What the exercise asks — Could you give again exactly, and only, the lines from the one holding "1270x952 pixels. At" through the end of the data, both ends included, with pictures left out?

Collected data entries
○ ○ ○

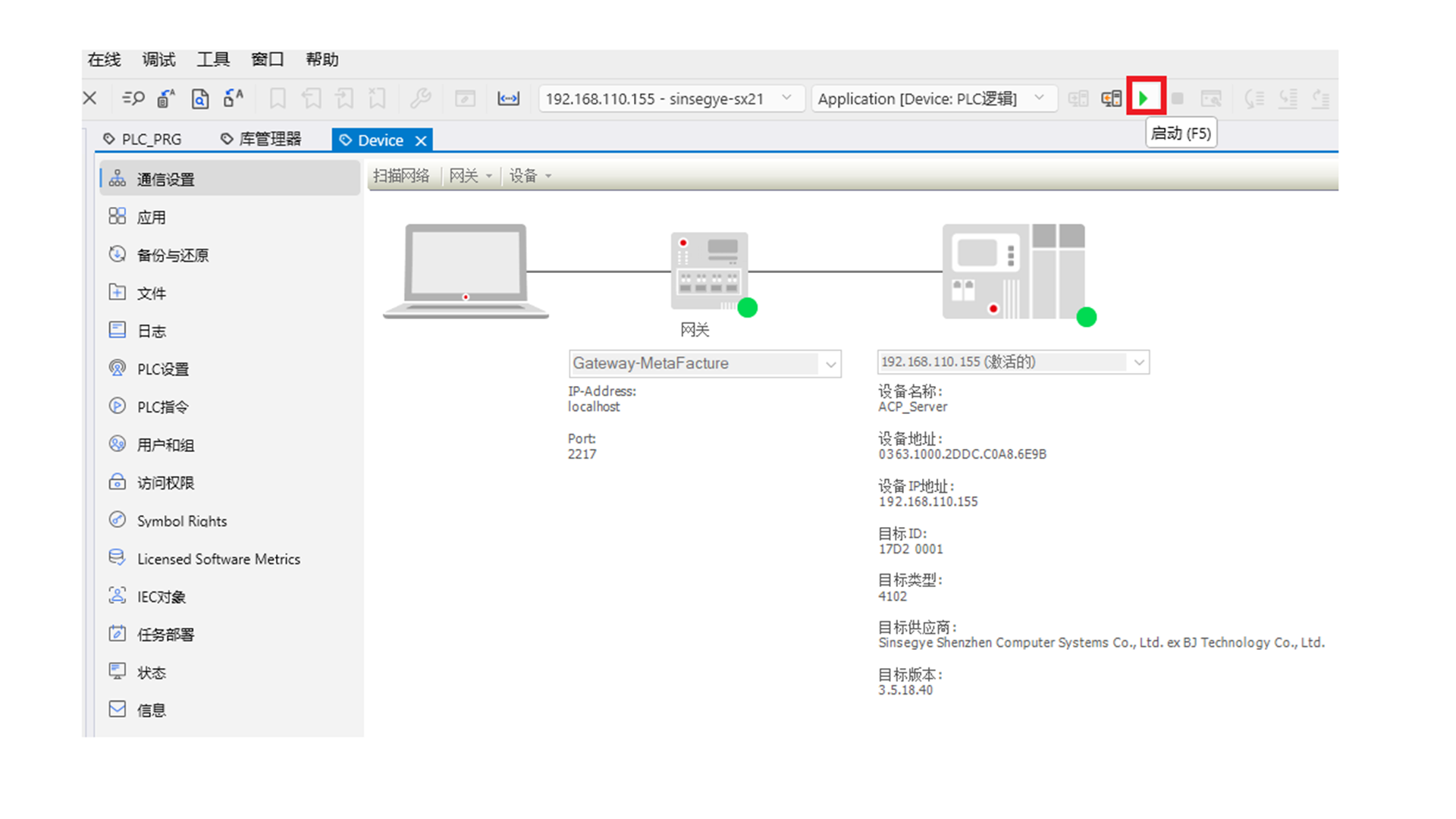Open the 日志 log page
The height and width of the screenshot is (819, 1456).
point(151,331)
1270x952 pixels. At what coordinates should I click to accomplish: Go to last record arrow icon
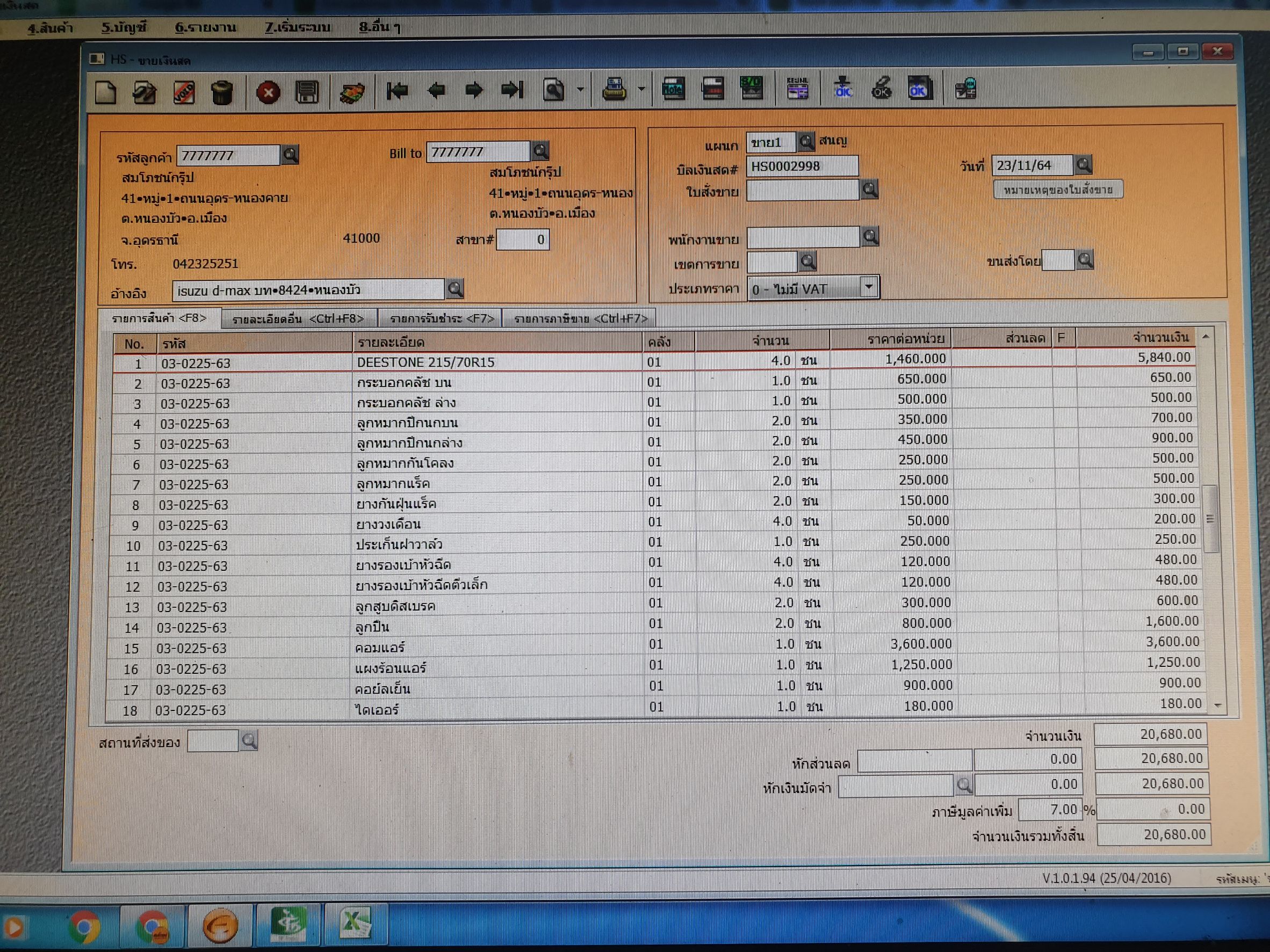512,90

○ ○ ○

Task result —
1270x952 pixels. At what coordinates should I click to accomplish: Go to last record arrow icon
512,90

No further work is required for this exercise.